Running `mvn jqf:fuzz` causes JQF to invoke the `testMap2Trie()` method repeatedly with automatically generated values for `map` and `key`. After about 5 seconds on average (~5,000 inputs), JQF will report an assertion violation. It finds [a bug in the implementation of `PatriciaTrie`](https://issues.apache.org/jira/browse/COLLECTIONS-714) that is unresolved as of v4.4. Random sampling of `map` and `key` values is unlikely to find the failing test case, which is a very special corner case (see the comments next to the assertion in the code above). JQF finds this violation easily using a coverage-guided called [**Zest**][ISSTA'19 paper]. To run this example as a standalone Maven project, check out the [jqf-zest-example repository](https://github.com/rohanpadhye/jqf-zest-example).

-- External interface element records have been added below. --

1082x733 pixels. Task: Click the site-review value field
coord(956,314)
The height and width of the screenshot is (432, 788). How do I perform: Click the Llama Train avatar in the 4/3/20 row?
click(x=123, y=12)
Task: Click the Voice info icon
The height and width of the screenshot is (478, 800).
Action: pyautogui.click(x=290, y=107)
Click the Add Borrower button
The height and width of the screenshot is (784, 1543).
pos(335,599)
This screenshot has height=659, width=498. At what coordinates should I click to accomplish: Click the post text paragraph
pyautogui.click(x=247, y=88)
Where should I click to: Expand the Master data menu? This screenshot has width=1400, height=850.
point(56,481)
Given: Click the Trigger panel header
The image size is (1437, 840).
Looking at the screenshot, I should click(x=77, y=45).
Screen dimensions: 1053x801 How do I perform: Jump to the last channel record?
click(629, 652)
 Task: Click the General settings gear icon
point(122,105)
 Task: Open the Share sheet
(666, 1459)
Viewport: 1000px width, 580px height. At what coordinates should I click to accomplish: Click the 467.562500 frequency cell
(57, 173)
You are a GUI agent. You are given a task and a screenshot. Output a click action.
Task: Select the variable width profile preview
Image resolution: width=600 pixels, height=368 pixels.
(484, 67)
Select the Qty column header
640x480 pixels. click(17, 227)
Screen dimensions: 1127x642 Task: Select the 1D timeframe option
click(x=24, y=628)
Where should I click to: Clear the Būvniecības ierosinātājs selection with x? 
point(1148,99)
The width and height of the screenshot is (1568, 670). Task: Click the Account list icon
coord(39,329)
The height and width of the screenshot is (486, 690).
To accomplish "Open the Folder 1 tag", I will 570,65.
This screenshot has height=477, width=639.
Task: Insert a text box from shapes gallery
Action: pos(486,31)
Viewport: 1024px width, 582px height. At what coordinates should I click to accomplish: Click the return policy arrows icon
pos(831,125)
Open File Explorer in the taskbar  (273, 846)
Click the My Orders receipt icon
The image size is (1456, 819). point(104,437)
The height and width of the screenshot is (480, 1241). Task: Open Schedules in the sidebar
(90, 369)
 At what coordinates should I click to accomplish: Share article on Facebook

In the above example, the generators for `Map` and `String` were synthesized automatically by JUnitQuickCheck. It is also possible to specify generators for structured inputs manually. See the [tutorials](#tutorials) below.

## Documentation

* The [JQF Maven Plugin](https://github.com/rohanpadhye/JQF/wiki/JQF-Maven-Plugin) documentation shows how to run `mvn jqf:fuzz` and `mvn jqf:repro`.
* [Writing a JQF Test](https://github.com/rohanpadhye/JQF/wiki/Writing-a-JQF-test) demonstrates the creation of a JUnit-based parameterized test method for JQF.
* [The Guidance interface](https://github.com/rohanpadhye/jqf/wiki/The-Guidance-interface) docs show how JQF works internally, which is useful for researchers wishing to build custom guidance algorithms on top of JQF.
* [API docs](https://rohanpadhye.github.io/JQF/apidocs) are published at every major release, which is again useful for researchers wishing to extend JQF.

### Tutorials

* [Zest 101](https://github.com/rohanpadhye/jqf/wiki/Fuzzing-with-Zest): A basic tutorial for fuzzing a standalone toy program using command-line scripts. Walks through the process of writing a test driver and structured input generator for `Calendar` objects.
* [Fuzzing a compiler with Zest](https://github.com/rohanpadhye/jqf/wiki/Fuzzing-a-Compiler): A tutorial for fuzzing a non-trivial program -- the [Google Closure Compiler](https://github.com/google/closure-compiler) -- using a generator for JavaScript programs. This tutorial makes use of the [JQF Maven plugin](https://github.com/rohanpadhye/jqf/wiki/JQF-Maven-Plugin).
* [Fuzzing with AFL](https://github.com/rohanpadhye/jqf/wiki/Fuzzing-with-AFL): A tutorial for fuzzing a Java program that parses binary data, such as PNG image files, using the AFL binary fuzzing engine.
* [Fuzzing with ZestCLI](https://gitlab.com/gitlab-org/security-products/demos/coverage-fuzzing/java-fuzzing-example): A tutorial of fuzzing a Java program with ZestCLI

### Continuous Fuzzing

[GitLab](https://docs.gitlab.com/ee/user/application_security/coverage_fuzzing/) supports running JQF in CI/CD ([tutorial](https://gitlab.com/gitlab-org/security-products/demos/coverage-fuzzing/java-fuzzing-example)), though they have recently rolled out their own custom Java fuzzer for this purpose.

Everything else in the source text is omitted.